**Instructions to follow**
Nothing but the records, repeated exactly, should form the response.

**Dataset content**
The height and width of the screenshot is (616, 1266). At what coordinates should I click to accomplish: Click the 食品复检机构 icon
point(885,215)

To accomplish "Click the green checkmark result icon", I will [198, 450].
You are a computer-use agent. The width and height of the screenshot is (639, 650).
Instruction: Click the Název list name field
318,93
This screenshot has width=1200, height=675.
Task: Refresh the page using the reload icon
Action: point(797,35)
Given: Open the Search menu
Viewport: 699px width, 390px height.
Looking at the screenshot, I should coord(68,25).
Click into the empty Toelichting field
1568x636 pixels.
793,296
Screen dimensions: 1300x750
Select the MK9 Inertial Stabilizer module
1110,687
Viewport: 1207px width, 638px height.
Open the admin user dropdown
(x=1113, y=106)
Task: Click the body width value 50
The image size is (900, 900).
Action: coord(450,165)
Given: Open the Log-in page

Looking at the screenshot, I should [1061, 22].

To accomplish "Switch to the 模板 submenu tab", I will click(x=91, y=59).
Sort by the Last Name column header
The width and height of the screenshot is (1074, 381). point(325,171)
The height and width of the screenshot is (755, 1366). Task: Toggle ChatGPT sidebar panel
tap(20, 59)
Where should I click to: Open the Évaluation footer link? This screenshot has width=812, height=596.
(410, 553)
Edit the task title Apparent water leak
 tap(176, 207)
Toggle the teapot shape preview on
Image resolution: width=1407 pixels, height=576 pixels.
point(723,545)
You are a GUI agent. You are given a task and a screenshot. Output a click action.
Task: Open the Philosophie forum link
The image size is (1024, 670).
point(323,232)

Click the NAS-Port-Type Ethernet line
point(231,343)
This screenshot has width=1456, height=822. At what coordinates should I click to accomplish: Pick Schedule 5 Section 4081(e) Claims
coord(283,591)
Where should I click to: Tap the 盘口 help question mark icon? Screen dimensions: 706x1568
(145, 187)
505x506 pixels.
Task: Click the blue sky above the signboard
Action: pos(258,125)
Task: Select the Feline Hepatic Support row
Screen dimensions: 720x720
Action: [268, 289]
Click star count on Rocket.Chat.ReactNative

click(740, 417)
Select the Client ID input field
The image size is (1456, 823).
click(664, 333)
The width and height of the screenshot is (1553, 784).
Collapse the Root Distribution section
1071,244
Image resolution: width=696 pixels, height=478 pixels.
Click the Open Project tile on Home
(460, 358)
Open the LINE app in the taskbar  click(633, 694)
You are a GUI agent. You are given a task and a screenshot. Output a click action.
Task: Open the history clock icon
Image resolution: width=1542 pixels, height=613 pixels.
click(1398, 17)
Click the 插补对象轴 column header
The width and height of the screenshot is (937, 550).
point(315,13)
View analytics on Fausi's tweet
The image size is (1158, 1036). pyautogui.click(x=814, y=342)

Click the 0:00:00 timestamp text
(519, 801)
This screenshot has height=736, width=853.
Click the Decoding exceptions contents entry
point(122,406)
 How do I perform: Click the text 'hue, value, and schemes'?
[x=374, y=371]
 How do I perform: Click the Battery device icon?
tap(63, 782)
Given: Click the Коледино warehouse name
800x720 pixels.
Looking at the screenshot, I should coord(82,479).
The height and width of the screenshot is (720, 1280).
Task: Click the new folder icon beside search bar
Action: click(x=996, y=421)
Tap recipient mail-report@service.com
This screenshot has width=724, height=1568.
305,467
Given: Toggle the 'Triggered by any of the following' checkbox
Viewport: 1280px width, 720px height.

**Reply to the task**
The height and width of the screenshot is (616, 1266). At what coordinates should I click to accomplish: Click the 食品复检机构 icon
point(885,215)

To accomplish "Click the green checkmark result icon", I will [198, 450].
You are a computer-use agent. The width and height of the screenshot is (639, 650).
Instruction: Click the Název list name field
318,93
This screenshot has width=1200, height=675.
Task: Refresh the page using the reload icon
Action: point(797,35)
Given: Open the Search menu
Viewport: 699px width, 390px height.
Looking at the screenshot, I should coord(68,25).
Click into the empty Toelichting field
1568x636 pixels.
793,296
Screen dimensions: 1300x750
Select the MK9 Inertial Stabilizer module
1110,687
Viewport: 1207px width, 638px height.
Open the admin user dropdown
(x=1113, y=106)
Task: Click the body width value 50
The image size is (900, 900).
Action: coord(450,165)
Given: Open the Log-in page

Looking at the screenshot, I should [1061, 22].

To accomplish "Switch to the 模板 submenu tab", I will click(x=91, y=59).
Sort by the Last Name column header
The width and height of the screenshot is (1074, 381). point(325,171)
The height and width of the screenshot is (755, 1366). Task: Toggle ChatGPT sidebar panel
tap(20, 59)
Where should I click to: Open the Évaluation footer link? This screenshot has width=812, height=596.
(410, 553)
Edit the task title Apparent water leak
 tap(176, 207)
Toggle the teapot shape preview on
Image resolution: width=1407 pixels, height=576 pixels.
point(723,545)
You are a GUI agent. You are given a task and a screenshot. Output a click action.
Task: Open the Philosophie forum link
The image size is (1024, 670).
point(323,232)

Click the NAS-Port-Type Ethernet line
point(231,343)
This screenshot has width=1456, height=822. At what coordinates should I click to accomplish: Pick Schedule 5 Section 4081(e) Claims
coord(283,591)
Where should I click to: Tap the 盘口 help question mark icon? Screen dimensions: 706x1568
(145, 187)
505x506 pixels.
Task: Click the blue sky above the signboard
Action: pos(258,125)
Task: Select the Feline Hepatic Support row
Screen dimensions: 720x720
Action: [268, 289]
Click star count on Rocket.Chat.ReactNative

click(740, 417)
Select the Client ID input field
The image size is (1456, 823).
click(664, 333)
The width and height of the screenshot is (1553, 784).
Collapse the Root Distribution section
1071,244
Image resolution: width=696 pixels, height=478 pixels.
Click the Open Project tile on Home
(460, 358)
Open the LINE app in the taskbar  click(633, 694)
You are a GUI agent. You are given a task and a screenshot. Output a click action.
Task: Open the history clock icon
Image resolution: width=1542 pixels, height=613 pixels.
click(1398, 17)
Click the 插补对象轴 column header
The width and height of the screenshot is (937, 550).
point(315,13)
View analytics on Fausi's tweet
The image size is (1158, 1036). pyautogui.click(x=814, y=342)

Click the 0:00:00 timestamp text
(519, 801)
This screenshot has height=736, width=853.
Click the Decoding exceptions contents entry
point(122,406)
 How do I perform: Click the text 'hue, value, and schemes'?
[x=374, y=371]
 How do I perform: Click the Battery device icon?
tap(63, 782)
Given: Click the Коледино warehouse name
800x720 pixels.
Looking at the screenshot, I should coord(82,479).
The height and width of the screenshot is (720, 1280).
Task: Click the new folder icon beside search bar
Action: click(x=996, y=421)
Tap recipient mail-report@service.com
This screenshot has width=724, height=1568.
305,467
Given: Toggle the 'Triggered by any of the following' checkbox
Viewport: 1280px width, 720px height.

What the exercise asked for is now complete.